Two weeks of running the Tuesday collections, the expanded responsibility that came after Ricky's office, after the praise that had details in it Teo had not supplied. The collections were the first territory that was properly his. The route was no longer Machete's with Teo along; it was his own, with the authority of the organization behind him, and he had been good at it.

The pattern was changing now. The schedule was tightening and the routes were moving and the club was getting another man on the door. Machete had said nada raro and nothing that gives the Albanians more information than they already have, which meant the same thing applied inside the organization as it did outside. Everyone's movements were being watched, his own included.

Which meant Cami was more visible. The visibility was not aimed at her. It was the geometry of the contraction. The tighter the organization pulled, the closer Ricky's men sat to every part of the operation, and Cami was in the club, and the line between her and the operation ran through Teo. Ricky had filed it in his office two weeks ago.

The phone in his hand was waiting.

He called her prepaid.

It rang three times. She picked up.

"It's me."

"I know." Behind her, dembow muffled by dressing-room walls. A flat metal clang of a locker swinging shut, then the softer click of her closing it the rest of the way. "What's wrong?"

"Nothing. You at the club?"

A beat. "Yes."

"I'll be by later."

She was quiet on the other end. Considering, not empty. The dembow came through even from inside the dressing room. It went everywhere.

"I know you will."

The two words landed exactly where she had set them. Teo waited for warmth at the back of the line and none came.

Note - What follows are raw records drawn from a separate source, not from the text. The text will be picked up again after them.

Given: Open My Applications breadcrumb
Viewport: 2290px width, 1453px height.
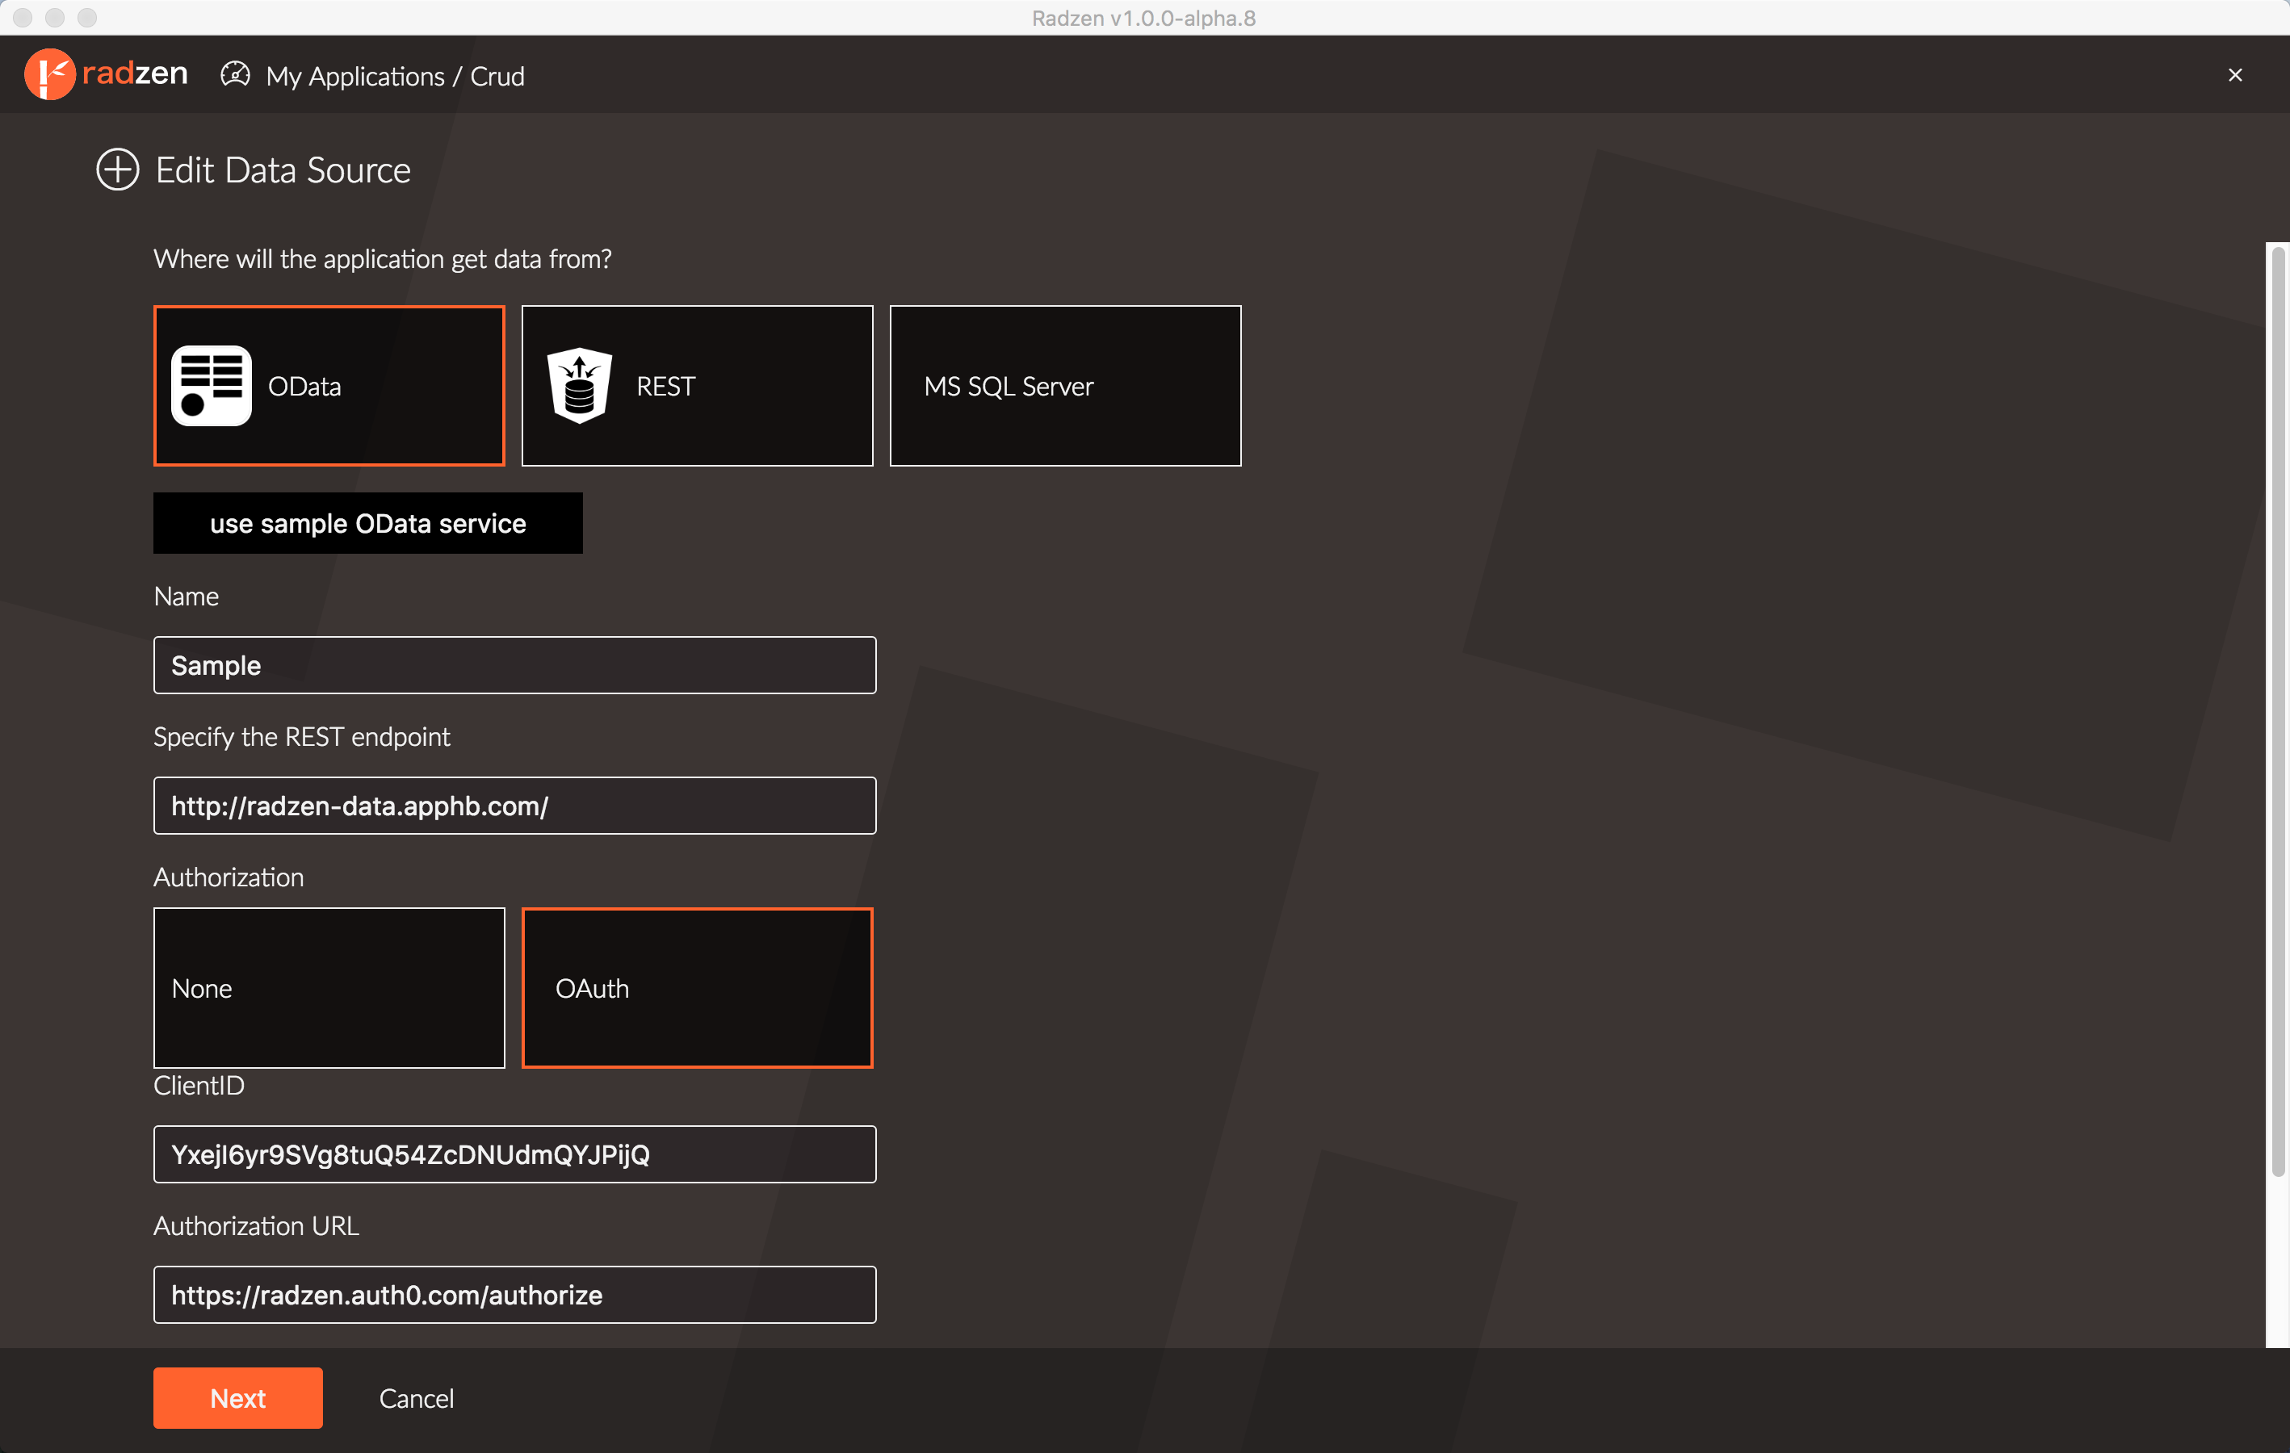Looking at the screenshot, I should pos(355,76).
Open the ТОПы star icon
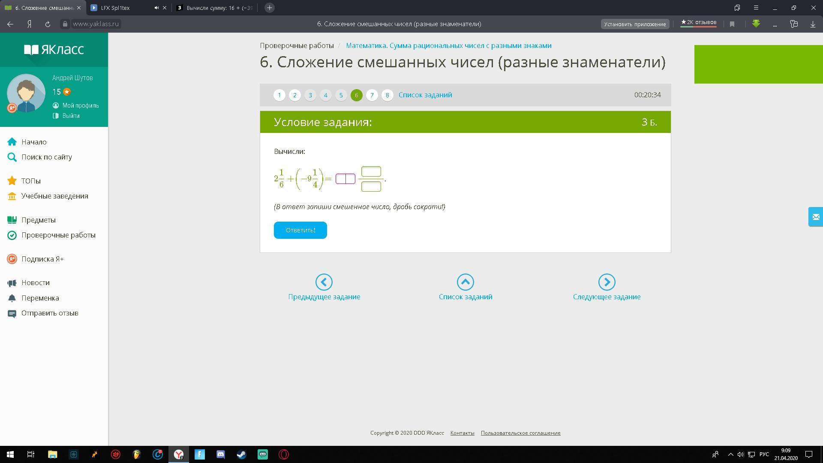823x463 pixels. 12,181
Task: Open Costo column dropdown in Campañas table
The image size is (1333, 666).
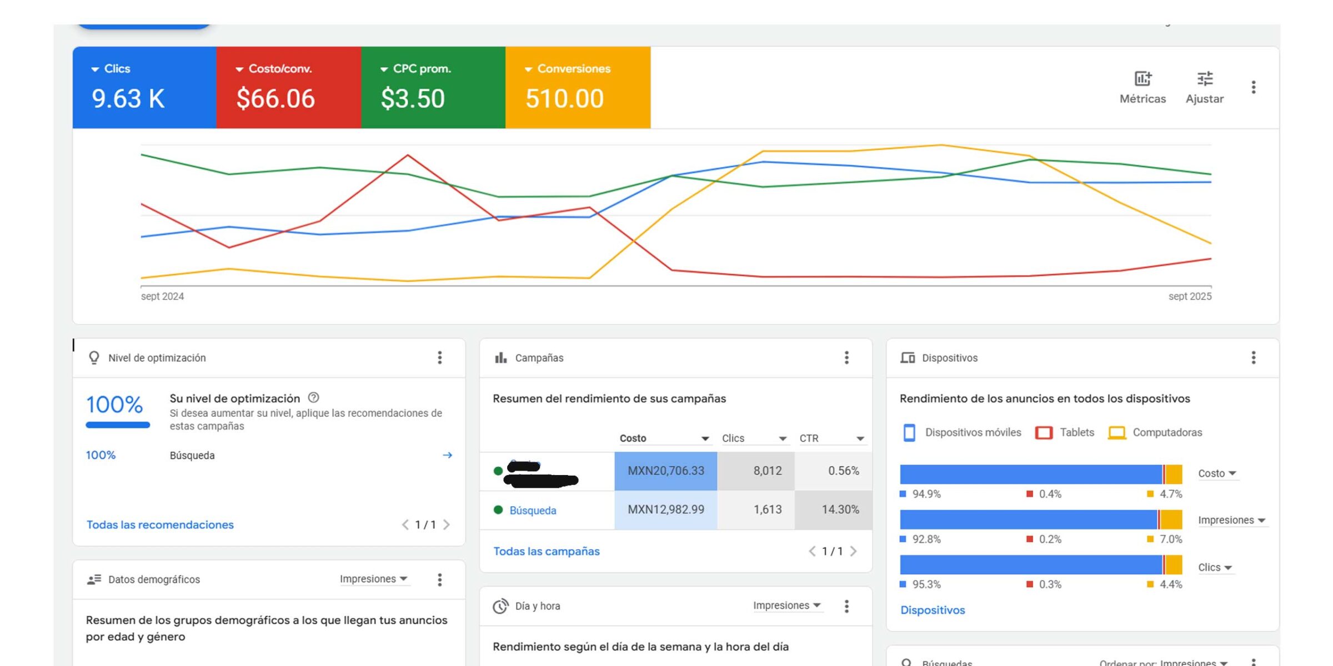Action: [705, 438]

The sentence had been a sentence, not a comfort.

The line held a second and then her voice said, "Tengo que volver en cinco." It was true, and it was also a door closing by the correct amount.

"Yeah. I'll see you."

"Mm." She hung up.


Teo sat in the cold car a while after.

The processing plants across the water pushed their amber into the overcast and it came back diffused, the only light on the stretch of road he was parked on.

The Reyes were pulling tight. Machete had said keep it low without saying her name. There was no answer to that warning from inside a room a man could not leave.

Cris had been at the fence with the angle of his attention on the hit corner.

Machete had said alguien habló to the windshield.

The two facts sat in Teo's head where he had put them, side by side, not yet a sentence between them. A sentence between them required acting on it, and acting on it was not something he had room for tonight.

Ricky would know about the hit by now. Ricky knew everything that happened inside the operation, and if the operation was tightening, the tightening ran through all of it: the corners, the club, the men he had been watching for reasons he had not yet acted on.

The room was smaller than a week ago.

Teo put the car in drive. The service road ran empty all the way to the Bruckner overpass, the lights ahead of him strung in a line that gave him nowhere to turn off.